In this project, I dealt with 5.8 million comments on videos about pet on Youtube to do **semantic analysis** and **recommendation to pet owner users**. 
1. **Filtered non-English comments out** and applied Vader **Sentiment Analysis** to classify the comments to Positive, Neutral and Negative.  
2. **Labelled comments which are from pet owner users** (label 1) by keywords like "my dog", "my cat", "I have a kitty" and extracted around 40,000 label 1 data. Added 40,000 label 0 data and splitted them into train and test dataset.
3. Built pipeline including tokenizer, stopword remover and word2Vec to **transform comments to numeric vector features**.

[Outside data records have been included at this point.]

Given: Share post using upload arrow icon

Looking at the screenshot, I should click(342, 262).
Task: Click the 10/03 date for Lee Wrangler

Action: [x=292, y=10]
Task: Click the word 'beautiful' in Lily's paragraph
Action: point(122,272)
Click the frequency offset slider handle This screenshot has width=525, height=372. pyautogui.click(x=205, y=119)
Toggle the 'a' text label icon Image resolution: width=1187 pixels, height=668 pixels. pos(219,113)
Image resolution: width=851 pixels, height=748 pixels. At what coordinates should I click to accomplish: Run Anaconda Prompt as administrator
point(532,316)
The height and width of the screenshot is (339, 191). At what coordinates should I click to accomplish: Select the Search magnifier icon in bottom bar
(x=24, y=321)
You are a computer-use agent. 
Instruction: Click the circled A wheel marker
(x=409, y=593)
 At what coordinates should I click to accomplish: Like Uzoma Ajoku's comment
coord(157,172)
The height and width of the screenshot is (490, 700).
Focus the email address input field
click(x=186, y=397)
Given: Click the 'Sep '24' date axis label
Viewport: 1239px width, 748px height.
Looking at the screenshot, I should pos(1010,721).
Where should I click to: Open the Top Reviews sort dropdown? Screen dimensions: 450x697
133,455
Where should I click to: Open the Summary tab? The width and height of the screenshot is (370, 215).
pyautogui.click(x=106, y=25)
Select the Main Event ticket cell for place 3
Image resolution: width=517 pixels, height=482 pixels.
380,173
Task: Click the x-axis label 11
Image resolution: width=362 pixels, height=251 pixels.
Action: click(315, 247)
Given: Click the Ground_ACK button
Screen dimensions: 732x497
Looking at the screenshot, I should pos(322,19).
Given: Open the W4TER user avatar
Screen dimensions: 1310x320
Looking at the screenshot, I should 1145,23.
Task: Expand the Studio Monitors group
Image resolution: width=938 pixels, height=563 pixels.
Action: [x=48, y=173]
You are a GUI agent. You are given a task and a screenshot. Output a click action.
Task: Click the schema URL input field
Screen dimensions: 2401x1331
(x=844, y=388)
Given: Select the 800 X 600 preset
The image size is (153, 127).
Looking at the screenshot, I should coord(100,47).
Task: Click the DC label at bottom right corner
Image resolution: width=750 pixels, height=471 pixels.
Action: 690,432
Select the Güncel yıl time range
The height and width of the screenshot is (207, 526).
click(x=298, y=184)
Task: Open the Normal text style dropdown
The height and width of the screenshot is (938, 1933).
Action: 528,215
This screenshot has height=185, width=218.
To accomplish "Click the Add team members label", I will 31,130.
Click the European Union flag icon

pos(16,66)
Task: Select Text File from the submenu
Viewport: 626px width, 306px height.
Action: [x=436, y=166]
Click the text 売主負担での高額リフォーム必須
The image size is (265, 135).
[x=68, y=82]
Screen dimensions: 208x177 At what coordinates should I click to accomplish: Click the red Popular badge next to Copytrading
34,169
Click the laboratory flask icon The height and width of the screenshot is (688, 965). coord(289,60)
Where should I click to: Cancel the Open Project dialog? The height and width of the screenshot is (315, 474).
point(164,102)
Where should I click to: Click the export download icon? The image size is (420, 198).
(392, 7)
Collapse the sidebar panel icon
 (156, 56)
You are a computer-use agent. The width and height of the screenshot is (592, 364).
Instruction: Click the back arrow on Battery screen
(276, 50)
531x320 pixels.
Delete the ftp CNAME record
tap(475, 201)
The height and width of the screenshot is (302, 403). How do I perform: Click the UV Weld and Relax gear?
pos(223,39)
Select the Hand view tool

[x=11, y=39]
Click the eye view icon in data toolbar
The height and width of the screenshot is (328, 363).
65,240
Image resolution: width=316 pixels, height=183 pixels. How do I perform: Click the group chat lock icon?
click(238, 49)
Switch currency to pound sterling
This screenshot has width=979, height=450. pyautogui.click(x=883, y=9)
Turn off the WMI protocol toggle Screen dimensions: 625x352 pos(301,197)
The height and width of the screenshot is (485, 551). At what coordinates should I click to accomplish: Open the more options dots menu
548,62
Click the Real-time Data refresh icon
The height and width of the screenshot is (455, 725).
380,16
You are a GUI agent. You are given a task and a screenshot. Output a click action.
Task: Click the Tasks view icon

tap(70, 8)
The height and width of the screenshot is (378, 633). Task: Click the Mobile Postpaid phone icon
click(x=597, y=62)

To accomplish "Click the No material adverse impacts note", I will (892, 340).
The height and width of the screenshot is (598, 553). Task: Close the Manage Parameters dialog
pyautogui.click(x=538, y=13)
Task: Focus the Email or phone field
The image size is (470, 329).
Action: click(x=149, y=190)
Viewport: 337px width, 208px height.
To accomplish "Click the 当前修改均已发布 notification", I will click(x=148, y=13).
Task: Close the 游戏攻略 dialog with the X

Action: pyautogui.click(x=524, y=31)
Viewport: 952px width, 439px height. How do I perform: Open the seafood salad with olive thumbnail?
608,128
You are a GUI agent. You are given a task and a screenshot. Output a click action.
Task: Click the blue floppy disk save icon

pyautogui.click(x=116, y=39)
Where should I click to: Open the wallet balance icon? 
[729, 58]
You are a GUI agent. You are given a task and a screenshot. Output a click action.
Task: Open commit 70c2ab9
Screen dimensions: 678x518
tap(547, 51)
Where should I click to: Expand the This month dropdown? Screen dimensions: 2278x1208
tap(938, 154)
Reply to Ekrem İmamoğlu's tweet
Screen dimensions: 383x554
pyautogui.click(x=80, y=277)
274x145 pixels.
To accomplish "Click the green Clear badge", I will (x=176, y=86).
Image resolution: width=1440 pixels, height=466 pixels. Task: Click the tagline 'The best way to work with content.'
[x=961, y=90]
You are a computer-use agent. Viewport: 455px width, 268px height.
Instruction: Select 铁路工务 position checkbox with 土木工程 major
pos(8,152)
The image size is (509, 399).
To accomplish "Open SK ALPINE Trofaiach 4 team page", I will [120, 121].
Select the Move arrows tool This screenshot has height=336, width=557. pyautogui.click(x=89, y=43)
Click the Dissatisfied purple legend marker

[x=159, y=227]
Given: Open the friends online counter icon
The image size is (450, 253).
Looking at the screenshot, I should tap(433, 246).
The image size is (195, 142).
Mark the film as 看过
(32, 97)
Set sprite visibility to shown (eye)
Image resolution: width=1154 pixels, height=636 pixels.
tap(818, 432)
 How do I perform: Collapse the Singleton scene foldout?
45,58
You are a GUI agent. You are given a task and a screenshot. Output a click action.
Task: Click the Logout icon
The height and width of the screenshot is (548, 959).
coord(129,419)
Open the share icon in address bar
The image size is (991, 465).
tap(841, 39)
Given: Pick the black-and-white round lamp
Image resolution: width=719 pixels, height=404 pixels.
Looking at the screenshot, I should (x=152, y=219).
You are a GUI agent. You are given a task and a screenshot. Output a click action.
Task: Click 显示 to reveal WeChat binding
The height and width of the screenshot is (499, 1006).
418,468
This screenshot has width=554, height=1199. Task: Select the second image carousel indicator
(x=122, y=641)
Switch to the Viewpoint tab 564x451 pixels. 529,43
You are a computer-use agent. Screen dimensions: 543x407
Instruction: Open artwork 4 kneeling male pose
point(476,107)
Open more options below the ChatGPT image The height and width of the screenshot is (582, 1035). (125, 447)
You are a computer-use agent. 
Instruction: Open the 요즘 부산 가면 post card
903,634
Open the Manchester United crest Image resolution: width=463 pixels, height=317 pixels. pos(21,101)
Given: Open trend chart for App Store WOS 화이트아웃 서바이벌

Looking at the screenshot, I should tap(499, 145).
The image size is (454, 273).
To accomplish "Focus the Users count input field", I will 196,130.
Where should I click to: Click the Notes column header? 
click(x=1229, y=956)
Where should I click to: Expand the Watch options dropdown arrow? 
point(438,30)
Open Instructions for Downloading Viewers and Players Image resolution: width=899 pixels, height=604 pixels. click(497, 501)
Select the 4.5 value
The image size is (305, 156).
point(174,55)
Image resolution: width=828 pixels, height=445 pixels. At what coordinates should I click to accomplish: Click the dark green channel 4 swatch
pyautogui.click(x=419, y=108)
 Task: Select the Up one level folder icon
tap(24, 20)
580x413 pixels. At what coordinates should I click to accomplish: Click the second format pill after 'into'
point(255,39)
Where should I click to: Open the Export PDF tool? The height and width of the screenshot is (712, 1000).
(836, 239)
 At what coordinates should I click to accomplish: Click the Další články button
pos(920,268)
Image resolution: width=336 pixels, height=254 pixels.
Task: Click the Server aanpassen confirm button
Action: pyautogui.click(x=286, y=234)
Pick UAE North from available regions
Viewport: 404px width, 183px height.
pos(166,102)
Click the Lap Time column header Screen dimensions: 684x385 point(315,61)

4. Trained classification models including Logistic Regression, Random Forest and Gradient Boosting and tuned their parameters via cross validation. Compared these classfication models and obtained the best performance model random forest with 93% accuracy. 
5. Applied random forest model to rest data to **classify comments from pet owner users, which were around 18.4% among all**.
6. **Extracted main topic of comments from pet owner users**, the most important words including "cat", "dog", "like", "cute" which didn't contain much useful information. I also tried added those words to stopwords, but still could not find interesting content words. This part needs further exploration.
7. Found video creators with more than 10,000 comments, "Zak Georges Dog Training rEvolution", "MaxluvsMya", "Lennon The Bunny" are top 3 creator with **highest fraction of commented by pet owner users**. Also obtained video creators received more than 1000 comments from pet owner users with **top positive comment rate**. For instance, the top 3 creators 'Cute Cats Kwazi and Uli', 'Thor Unleashed' and 'Schnauzer Mom' received respetively 86.8%, 83.8% and 78.7% Positive comments from pet owner users. These creators can be **recommended to users interested in pets**.

## Future work
1. Identify pet owner users based on more information.
2. Explore other methods to extract significant topics for pet owner users to obtain useful information.